August 3 2018: Re-issue, new name

 

It’s like watching one of your children suddenly looking all grown up…

It’s ten years now since publication of my first novel, The Accidental Time Traveller.   It sold  – and still sells – reasonably well, was translated into a number of languages and I still get  e mails from enthusiastic readers all over Europe.

And now she’s having a second outing…

My publisher Avon  have given her a  new name  – Time of My LIfe –  a smart new cover and re-issued her on Kindle so she’s out in the world again, hoping to make a splash.

In some ways, the story – about a 21st century journalist who finds herself back in the 1950s without hairstraighteners, Lycra, the Pill or much equality- is even more relevant.    There’s been an upsurge of nostalgia for the so-called “good old days” of the 1950s.

But were they really that good?

Read  Time of My LIfe and decide for yourself…

 

August 1st 2018: Summer hols

 

Are they bored yet? Have they beaten each other up, painted the cat, flooded the bathroom and driven you mad with pleas for outings/sweets/Netflix or a new computer game?

Summer holidays are such fun.

Estimates on how much it costs to entertain children over the holidays range from £600 to £7,000  (£7,000 per child?  Who ARE these people?).  But the idea of “entertaining” children over the holidays would have been totally alien to earlier generations, when children were just turfed outside with a jam sandwich and told  to get on with it.

There were no childcare problems because children looked after themselves.

Sometimes they played games  but quite often they spent their days just mucking about.

Whatever happened to “mucking about”?

Children now  barely pass a moment without adult supervision.  But that doesn’t mean we have to  provide non-stop entertainment, like manic  hi-de-hi Redcoats.

A little boredom does  no harm.  In fact, it’s positively beneficial.

Coping with boredom is a vital life skill that we should help them develop from an early age.
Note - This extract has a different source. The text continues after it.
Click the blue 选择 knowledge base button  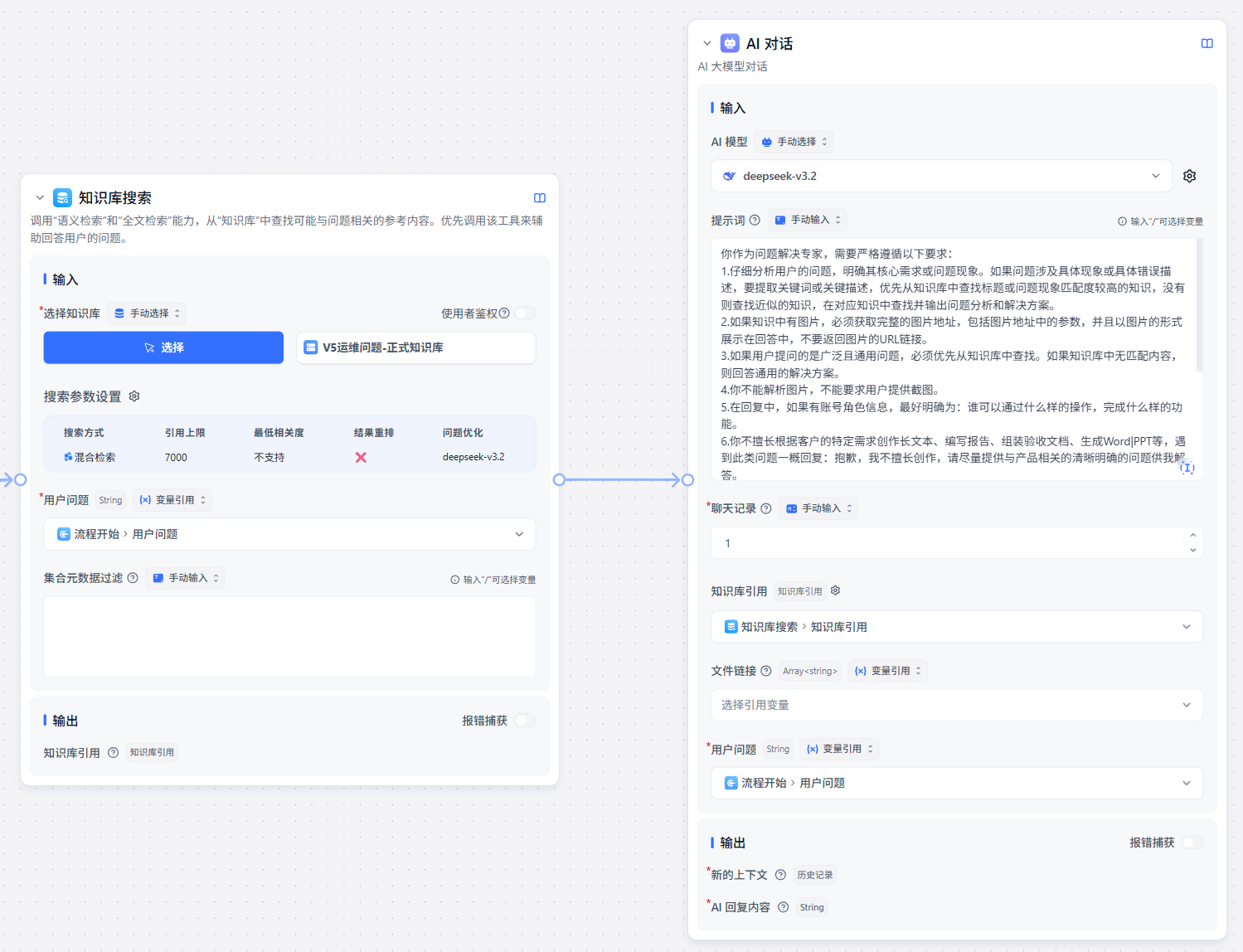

Call it mindfulness if it makes you feel better.

True, it can backfire. A friend who  left her bored  sons for a an hour or so came back to find them lighting a fire on the kitchen table “to see if it works.”   It did.

Grown ups find it hard to cope with boredom – especially without their phones – so children definitely need more practice.  If you can  shut your ears to their whining you’ll be doing them a favour.

And saving yourself a fortune. It might inspire them to read a book, write a book, invent a game or dig an elephant trap. Or just learn how to cope.

Turf them outside and let them “muck about” without you.